Keele University researchers have published a paper recently warning fellow scientists of impure reagents that could skew results.
The research was carried out by Keele's Dr Sharon Owen, Dr Heidi Fuller, Mr Phil Jones and Professor Sally Roberts at the RJAH Orthopaedic Hospital in Oswestry, part of Keele University's Institute of Science and Technology in Medicine, and assisted by scientists in Cardiff and St Andrew's Universities.
The study, published in Bioscience Reports, found that commercial reagents, which were purchased from highly respected companies, were not pure but contained many contaminants which had a huge and potentially misleading effect on the scientists' work.
Professor Roberts said: "We have found that commercial preparations of these particular chemicals were very impure, containing many other components which actually affected our results.
"We came by these findings by chance as our laboratory purchased the biomolecules from a well-established supplier to investigate their effect on nerve cells but anomalous results forced us to test their purity. We were studying what controls nerves growing into patients' intervertebral discs to try and help us understand what causes back pain in a particular group of people.

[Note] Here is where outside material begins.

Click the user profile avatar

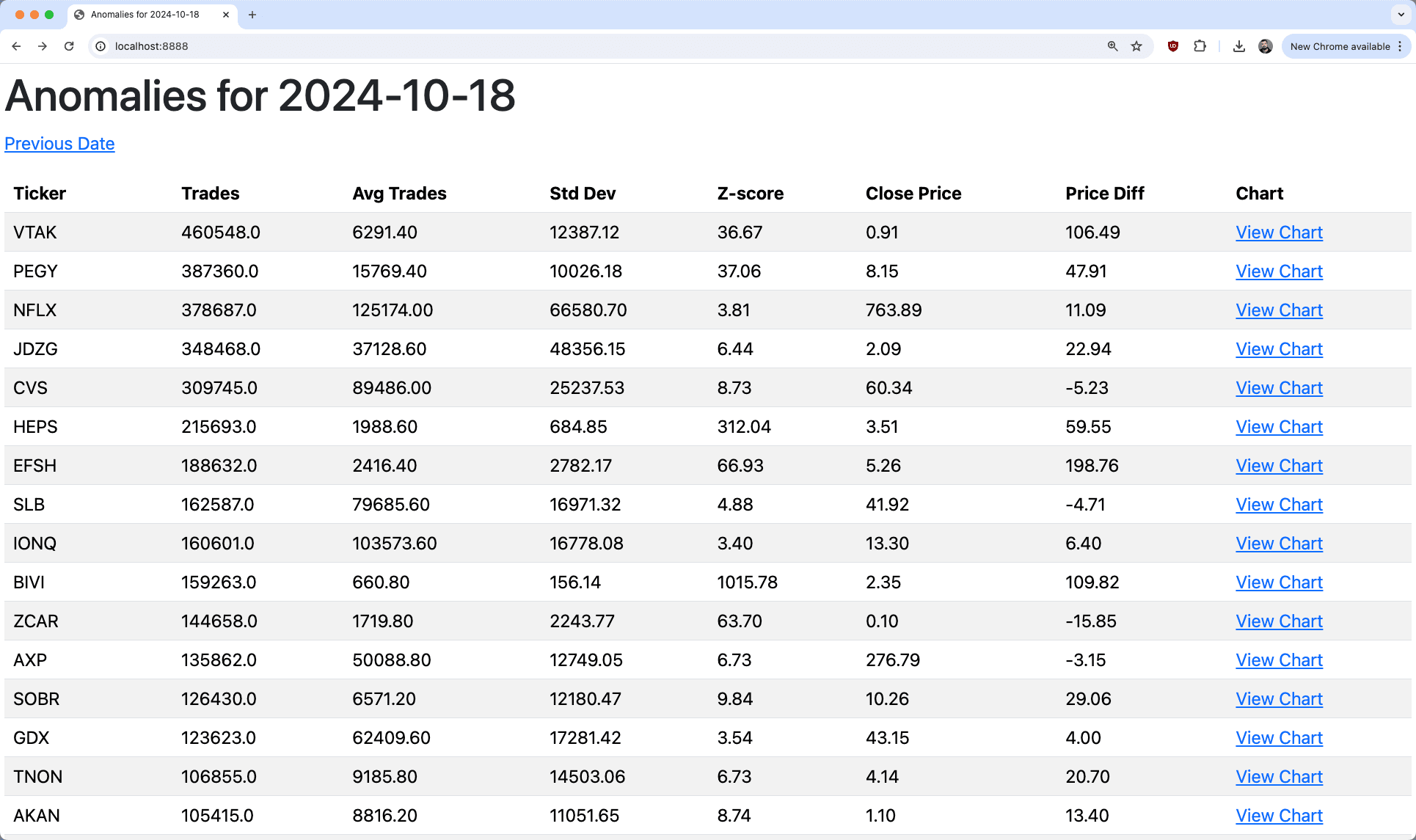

"Using mass spectrometry and qualitative Western blotting, we discovered unacceptable contamination with other biologically active molecules.
"Reagents that are misleadingly labelled can waste researchers' funds and time. Testing these molecules can be very expensive and time consuming and not all scientists will have the equipment or finances to do so. One purchase costs hundreds of pounds for just a few milligrams and then for it to be impure is even more costly, because it wastes valuable research time and other resources.
"Most importantly the wrong results can distort important scientific experiments. What is interesting is that many branches of science and medicine have been looking at this molecule (and bought the same material as we did from the same company), ranging from glaucoma and diseases in the eye to studies on malaria.
"It's very important for scientists to be aware of this when buying commercial reagents."
Unfortunately, the effect of these impurities may have already interfered with experiments leading to inaccurate conclusions and reports by scientists.